Sie sind Firmenchefinnen, Abteilungsleiterinnen oder Gründerinnen: Vier erfolgreiche Frauen erzählen, worauf es bei Führungsrollen ankommt - und warum sich Frauen mehr zutrauen sollten.

Von Christina Denk und Luzi Power-Feitz, Starnberg

Dagmar Schuller ist Chefin und Mitbegründerin des Gilchinger Unternehmens "Audeering", das im Bereich Künstlicher Intelligenz (KI) auf Software für Sprach- und Audioanalyse spezialisiert ist:

Dagmar Schuller hält nicht sehr viel vom Gendern oder einer Frauenquote. "In meiner Branche geht es um Leistung, um Kompetenz, um Wissen - und nicht darum, ob eine Frau oder ein Mann das liefern kann", erklärt die Audeering-Geschäftsführerin. Am wichtigsten für die Führung eines Unternehmens sei Wertschätzung und die Anerkennung der Leistung sowie der Person, die diese erbringt - unabhängig von der Nationalität, dem Alter oder eben dem Geschlecht, so Schuller. Für weiblichen Zuwachs in der KI-Branche müsste sich das "ursprüngliche Erziehungsmuster von Frauen ändern", sagt sie.

"Frauen sagt man schon in ganz jungen Jahren: Halte dich zurück und guck erstmal. Damit werden Ängste geschürt", sagt Schuller. Nichtsdestotrotz hätte diese Zurückhaltung auch etwas Positives, "wenn man weiß, wie man sie einsetzen kann". Soft Skills wie Empathie und Zuhören würden im Berufsleben immer wichtiger, gerade in Zeiten der Corona-Krise und des Ukraine-Kriegs. Gerade die KI-Branche sieht Schuller hier als gutes Terrain, um als Frau etwas voranzubringen. Hier sei man am Puls der Zeit, könne Dinge erforschen und vorantreiben. "Man kann ganze Industrien und Prozesse revolutionieren."
-=-=-=-=-
• SCHRIFTLICHE AUFGABE A
Schreibe die Auflistung ab ihrem Anfang bis einschließlich der Zeile mit „Image resolution: width=952“ noch einmal ab und tausche dabei „screenshot“ gegen „screen capture“ aus. Alles Übrige bleibt, wie es ist.
-=-=-=-=-
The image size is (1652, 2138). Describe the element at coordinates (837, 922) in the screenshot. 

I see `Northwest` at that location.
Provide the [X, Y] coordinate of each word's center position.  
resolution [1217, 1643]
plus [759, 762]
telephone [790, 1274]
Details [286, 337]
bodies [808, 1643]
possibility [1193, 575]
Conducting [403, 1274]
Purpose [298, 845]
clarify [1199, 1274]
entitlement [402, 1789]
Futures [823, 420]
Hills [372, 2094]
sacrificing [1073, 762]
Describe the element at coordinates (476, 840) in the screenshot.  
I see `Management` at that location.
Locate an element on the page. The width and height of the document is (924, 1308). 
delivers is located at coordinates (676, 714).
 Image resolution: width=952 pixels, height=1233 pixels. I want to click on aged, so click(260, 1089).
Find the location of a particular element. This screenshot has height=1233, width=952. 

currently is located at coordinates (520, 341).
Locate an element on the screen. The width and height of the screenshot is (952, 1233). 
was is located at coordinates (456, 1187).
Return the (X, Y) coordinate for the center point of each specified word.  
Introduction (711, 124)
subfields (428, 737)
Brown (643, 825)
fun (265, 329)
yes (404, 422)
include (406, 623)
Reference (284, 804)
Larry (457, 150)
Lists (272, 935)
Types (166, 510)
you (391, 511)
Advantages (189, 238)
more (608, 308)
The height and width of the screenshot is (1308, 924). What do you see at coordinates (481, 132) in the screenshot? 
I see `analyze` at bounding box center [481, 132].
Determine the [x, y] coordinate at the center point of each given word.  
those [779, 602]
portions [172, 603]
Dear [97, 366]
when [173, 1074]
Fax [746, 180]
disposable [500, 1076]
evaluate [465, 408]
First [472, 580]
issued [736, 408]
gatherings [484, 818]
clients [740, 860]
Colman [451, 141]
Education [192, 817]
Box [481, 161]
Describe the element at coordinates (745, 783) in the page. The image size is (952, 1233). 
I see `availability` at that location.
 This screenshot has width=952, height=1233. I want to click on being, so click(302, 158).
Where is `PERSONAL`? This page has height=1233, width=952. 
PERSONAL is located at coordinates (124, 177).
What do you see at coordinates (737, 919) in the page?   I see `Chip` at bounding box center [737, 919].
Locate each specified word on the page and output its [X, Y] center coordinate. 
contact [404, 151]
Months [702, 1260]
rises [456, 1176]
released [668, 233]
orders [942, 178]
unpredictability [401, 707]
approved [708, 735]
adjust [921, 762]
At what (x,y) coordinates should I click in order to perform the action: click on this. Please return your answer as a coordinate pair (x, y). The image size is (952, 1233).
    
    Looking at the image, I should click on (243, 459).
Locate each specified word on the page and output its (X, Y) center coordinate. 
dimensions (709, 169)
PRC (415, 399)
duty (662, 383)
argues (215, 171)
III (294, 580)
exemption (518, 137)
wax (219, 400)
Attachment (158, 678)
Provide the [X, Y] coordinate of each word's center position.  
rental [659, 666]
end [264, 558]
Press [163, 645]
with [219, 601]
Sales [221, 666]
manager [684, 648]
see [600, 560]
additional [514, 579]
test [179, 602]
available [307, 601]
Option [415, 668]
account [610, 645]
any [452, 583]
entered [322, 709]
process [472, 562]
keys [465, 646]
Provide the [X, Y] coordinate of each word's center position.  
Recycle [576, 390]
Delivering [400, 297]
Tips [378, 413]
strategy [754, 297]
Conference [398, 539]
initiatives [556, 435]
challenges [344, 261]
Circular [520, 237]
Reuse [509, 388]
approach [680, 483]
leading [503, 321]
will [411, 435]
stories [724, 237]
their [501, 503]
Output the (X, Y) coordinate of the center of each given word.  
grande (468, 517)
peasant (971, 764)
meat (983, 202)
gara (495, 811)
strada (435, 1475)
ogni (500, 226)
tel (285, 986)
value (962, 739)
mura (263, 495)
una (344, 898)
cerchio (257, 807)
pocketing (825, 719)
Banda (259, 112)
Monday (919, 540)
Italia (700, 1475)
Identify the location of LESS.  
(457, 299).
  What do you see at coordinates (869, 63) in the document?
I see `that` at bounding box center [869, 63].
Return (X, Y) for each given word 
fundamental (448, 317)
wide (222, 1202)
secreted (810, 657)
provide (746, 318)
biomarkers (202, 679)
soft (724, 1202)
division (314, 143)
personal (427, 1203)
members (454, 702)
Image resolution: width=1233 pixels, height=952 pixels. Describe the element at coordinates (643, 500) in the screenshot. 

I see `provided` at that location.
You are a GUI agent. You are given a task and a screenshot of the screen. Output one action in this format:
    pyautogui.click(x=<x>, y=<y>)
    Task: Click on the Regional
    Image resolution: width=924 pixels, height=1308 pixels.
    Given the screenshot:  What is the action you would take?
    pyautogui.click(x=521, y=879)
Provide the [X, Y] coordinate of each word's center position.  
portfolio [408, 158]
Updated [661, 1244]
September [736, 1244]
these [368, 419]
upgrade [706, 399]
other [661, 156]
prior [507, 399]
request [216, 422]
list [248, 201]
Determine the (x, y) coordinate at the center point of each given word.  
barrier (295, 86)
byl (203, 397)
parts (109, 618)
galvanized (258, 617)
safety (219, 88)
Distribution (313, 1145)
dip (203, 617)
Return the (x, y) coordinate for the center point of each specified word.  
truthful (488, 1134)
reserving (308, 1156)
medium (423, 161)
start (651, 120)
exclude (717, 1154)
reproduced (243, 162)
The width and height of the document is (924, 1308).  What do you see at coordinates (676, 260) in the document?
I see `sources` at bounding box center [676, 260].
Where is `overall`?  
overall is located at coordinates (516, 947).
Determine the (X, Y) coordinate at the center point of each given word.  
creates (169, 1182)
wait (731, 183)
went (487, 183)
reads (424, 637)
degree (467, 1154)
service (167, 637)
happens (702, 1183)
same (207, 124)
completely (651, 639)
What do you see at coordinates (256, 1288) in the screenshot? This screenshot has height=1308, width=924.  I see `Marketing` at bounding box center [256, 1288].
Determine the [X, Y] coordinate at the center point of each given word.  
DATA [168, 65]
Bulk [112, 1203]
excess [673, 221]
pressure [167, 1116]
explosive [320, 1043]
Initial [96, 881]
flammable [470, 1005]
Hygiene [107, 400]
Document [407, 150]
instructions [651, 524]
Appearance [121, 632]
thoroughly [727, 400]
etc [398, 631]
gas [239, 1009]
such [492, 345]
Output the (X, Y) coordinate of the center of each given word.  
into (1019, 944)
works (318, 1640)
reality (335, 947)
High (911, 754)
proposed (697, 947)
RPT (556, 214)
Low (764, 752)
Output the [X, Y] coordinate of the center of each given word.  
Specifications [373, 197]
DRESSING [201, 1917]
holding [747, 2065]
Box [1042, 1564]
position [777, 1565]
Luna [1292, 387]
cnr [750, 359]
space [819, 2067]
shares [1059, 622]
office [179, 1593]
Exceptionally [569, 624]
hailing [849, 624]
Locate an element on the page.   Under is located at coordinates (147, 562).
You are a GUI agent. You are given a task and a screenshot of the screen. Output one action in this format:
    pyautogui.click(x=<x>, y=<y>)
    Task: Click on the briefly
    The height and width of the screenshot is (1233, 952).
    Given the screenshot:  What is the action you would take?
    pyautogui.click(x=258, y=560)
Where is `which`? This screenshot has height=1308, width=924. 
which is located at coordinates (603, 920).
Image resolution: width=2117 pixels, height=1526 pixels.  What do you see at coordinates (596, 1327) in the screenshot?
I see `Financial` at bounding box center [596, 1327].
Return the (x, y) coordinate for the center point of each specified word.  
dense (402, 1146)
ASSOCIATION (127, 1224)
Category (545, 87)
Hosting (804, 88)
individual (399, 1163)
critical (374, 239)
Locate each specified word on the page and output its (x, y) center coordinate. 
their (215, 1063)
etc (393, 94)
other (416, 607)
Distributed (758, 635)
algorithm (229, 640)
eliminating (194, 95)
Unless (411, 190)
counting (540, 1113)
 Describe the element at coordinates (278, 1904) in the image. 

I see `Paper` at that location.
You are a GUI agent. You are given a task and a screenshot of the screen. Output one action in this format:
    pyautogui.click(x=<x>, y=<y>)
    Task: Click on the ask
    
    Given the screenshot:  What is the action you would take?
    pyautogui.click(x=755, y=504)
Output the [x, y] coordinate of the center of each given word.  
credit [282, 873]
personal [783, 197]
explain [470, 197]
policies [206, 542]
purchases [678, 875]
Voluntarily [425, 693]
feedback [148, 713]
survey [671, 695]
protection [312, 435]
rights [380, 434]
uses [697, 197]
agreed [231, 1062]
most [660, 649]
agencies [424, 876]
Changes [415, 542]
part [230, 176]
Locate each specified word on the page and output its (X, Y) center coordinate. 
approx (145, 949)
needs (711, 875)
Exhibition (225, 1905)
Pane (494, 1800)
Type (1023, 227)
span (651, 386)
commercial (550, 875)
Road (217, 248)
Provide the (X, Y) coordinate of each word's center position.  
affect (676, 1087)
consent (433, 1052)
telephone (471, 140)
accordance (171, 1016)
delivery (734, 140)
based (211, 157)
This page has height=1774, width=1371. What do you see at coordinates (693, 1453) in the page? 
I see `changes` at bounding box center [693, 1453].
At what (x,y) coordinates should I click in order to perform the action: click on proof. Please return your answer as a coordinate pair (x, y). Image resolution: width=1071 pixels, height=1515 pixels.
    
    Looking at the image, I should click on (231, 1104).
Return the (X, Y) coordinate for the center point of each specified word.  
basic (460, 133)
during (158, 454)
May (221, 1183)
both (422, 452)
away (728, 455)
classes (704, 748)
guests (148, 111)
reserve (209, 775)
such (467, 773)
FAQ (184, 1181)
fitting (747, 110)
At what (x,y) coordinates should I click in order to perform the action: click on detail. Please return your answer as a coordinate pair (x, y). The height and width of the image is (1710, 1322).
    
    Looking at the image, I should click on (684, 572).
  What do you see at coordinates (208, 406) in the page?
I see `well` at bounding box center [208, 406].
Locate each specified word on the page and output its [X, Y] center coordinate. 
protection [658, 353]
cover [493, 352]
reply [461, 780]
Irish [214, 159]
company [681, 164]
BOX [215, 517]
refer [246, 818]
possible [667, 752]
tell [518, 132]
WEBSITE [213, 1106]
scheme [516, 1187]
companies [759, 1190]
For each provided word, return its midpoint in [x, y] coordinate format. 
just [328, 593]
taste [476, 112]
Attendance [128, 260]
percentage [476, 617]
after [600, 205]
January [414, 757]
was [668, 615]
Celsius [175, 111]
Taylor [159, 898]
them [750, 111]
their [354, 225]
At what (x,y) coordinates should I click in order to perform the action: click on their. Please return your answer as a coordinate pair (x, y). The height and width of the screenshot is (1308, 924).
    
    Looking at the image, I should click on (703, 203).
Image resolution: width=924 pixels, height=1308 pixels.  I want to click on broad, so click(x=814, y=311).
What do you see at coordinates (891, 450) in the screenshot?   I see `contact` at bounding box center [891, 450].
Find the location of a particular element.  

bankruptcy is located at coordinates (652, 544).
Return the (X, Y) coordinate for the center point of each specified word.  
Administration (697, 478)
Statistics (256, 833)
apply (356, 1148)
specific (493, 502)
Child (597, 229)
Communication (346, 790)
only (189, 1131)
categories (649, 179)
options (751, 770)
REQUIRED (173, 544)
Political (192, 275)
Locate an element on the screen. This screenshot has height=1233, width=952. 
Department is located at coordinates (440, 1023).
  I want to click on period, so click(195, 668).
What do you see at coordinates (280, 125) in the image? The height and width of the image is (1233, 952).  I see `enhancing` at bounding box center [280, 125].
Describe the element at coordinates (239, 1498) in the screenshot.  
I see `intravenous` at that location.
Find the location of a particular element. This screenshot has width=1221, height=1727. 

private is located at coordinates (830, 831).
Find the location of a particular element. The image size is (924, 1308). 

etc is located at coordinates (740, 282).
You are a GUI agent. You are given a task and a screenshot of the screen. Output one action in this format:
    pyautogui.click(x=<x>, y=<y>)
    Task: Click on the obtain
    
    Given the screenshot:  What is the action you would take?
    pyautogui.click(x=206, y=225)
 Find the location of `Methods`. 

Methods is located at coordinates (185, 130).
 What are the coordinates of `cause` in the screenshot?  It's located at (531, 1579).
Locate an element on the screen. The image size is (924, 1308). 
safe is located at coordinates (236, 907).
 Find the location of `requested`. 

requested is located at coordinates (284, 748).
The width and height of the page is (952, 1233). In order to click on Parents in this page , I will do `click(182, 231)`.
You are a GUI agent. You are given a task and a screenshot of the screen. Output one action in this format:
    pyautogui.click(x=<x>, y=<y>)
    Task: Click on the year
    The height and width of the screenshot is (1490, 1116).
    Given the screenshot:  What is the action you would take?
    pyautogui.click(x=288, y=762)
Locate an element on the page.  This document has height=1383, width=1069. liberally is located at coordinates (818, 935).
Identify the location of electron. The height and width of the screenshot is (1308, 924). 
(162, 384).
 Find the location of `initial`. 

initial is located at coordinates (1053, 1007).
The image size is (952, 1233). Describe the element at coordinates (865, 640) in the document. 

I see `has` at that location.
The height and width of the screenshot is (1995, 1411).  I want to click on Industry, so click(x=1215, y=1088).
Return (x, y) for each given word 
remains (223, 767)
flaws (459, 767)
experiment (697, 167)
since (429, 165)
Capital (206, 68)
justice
-=-=-=-=-
• SCHRIFTLICHE AUFGABE B
Beantworte zum ausgewählten Text diese Fragen:
(i) Worauf ist das Unternehmen „Audeering“ spezialisiert?
(ii) Welche Soft Skills werden laut Schuller im Berufsleben immer wichtiger?
(iii) Was sagt man Frauen nach Schullers Worten schon in ganz jungen Jahren?

• VOLLSTÄNDIGE ANTWORT A
The image size is (1652, 2138). Describe the element at coordinates (837, 922) in the screen capture. 

I see `Northwest` at that location.
Provide the [X, Y] coordinate of each word's center position.  
resolution [1217, 1643]
plus [759, 762]
telephone [790, 1274]
Details [286, 337]
bodies [808, 1643]
possibility [1193, 575]
Conducting [403, 1274]
Purpose [298, 845]
clarify [1199, 1274]
entitlement [402, 1789]
Futures [823, 420]
Hills [372, 2094]
sacrificing [1073, 762]
Describe the element at coordinates (476, 840) in the screen capture.  
I see `Management` at that location.
Locate an element on the page. The width and height of the document is (924, 1308). 
delivers is located at coordinates (676, 714).
 Image resolution: width=952 pixels, height=1233 pixels. I want to click on aged, so click(260, 1089).

• VOLLSTÄNDIGE ANTWORT B
(i) Auf Software für Sprach- und Audioanalyse im Bereich Künstlicher Intelligenz.
(ii) Empathie und Zuhören.
(iii) „Halte dich zurück und guck erstmal.“